Usually, the suggested fixes that you’re given by a writing workshop are pretty mechanical and, oftentimes, not very coherent. The thing that workshop does well, though, is diagnose the problems that need to be fixed. Because stories are so complicated and need to work on so many levels, it’s very possible to create a story that’s all tone or all setting or all language or all concept and neglect the other elements.
Which is exactly when your workshop comes in and says something like ,”What are the stakes here? Why should the main character care about this? And why should I care” or “What does this main character want?”
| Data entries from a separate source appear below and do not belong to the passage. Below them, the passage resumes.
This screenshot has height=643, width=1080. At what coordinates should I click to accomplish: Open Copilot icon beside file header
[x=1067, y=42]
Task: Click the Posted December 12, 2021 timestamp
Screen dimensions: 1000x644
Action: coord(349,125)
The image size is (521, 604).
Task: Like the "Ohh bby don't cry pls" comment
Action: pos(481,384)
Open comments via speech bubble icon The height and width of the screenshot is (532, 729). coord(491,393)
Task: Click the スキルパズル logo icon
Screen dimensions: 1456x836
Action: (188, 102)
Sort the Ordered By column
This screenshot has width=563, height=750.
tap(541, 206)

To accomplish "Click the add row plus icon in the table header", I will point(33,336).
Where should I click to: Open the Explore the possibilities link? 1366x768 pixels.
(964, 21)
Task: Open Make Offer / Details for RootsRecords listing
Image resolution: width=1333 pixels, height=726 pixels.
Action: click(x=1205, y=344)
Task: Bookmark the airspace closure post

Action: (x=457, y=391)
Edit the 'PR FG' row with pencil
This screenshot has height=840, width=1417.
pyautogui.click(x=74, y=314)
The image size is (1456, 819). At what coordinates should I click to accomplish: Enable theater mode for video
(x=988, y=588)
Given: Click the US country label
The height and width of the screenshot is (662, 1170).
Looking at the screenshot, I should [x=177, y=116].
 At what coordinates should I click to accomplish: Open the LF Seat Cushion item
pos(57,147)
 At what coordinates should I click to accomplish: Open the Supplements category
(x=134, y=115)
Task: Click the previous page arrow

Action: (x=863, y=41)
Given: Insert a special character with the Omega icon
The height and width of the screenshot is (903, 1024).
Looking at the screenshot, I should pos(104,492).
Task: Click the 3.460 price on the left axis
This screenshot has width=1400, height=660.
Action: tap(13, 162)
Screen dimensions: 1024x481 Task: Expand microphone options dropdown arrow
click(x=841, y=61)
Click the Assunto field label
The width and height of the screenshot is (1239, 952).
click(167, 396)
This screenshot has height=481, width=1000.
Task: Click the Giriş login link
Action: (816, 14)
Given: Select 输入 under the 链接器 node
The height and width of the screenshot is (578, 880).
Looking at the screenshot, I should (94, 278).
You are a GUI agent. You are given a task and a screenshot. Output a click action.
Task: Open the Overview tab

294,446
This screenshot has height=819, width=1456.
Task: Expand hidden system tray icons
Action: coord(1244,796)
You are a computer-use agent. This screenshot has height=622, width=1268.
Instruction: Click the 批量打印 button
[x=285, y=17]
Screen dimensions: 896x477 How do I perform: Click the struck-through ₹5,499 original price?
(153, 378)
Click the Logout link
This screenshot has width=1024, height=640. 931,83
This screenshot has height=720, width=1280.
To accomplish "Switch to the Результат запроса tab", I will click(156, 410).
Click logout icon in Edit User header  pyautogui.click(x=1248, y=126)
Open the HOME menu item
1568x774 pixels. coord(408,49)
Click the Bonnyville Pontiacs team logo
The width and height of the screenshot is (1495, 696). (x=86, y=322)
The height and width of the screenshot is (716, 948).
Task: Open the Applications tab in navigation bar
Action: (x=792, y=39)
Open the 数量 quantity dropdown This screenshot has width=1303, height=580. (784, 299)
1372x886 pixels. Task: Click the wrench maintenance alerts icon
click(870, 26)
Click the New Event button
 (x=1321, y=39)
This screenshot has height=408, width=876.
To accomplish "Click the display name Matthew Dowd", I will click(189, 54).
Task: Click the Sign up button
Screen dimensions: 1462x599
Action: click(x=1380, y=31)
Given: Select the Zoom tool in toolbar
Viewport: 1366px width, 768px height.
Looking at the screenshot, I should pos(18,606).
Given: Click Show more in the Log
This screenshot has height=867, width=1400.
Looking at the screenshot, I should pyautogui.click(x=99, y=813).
I’ve heard those complaints so many times in so many different critique groups and workshops. These sentiments are the definition of workshop cliche: a generic thing that you say about a piece of writing that you don’t really like. And it’s very easy for a writer to dismiss these criticisms with some glib tossed-off answer: “They’re interested in seeing whether their philosophy works” or “They want to be alone.”
Sometimes, though, these phrases come back to you when you’re stuck. And questions that seem like cliches can become very powerful when you take them seriously and use them to interrogate your text. When you use them to cut through the easy, glib answers and really examine, “Why does this matter?” and “What does the character want?”
Writing this book, in particular, has meant abandoning two dozen different paths that were very defensible and plausible ways to go, except that they just weren’t the right thing to do. But if I didn’t have the sense of the basics that I got from workshop, then I don’t know that I would’ve been able to recognize or articulate what was wrong with what I was writing.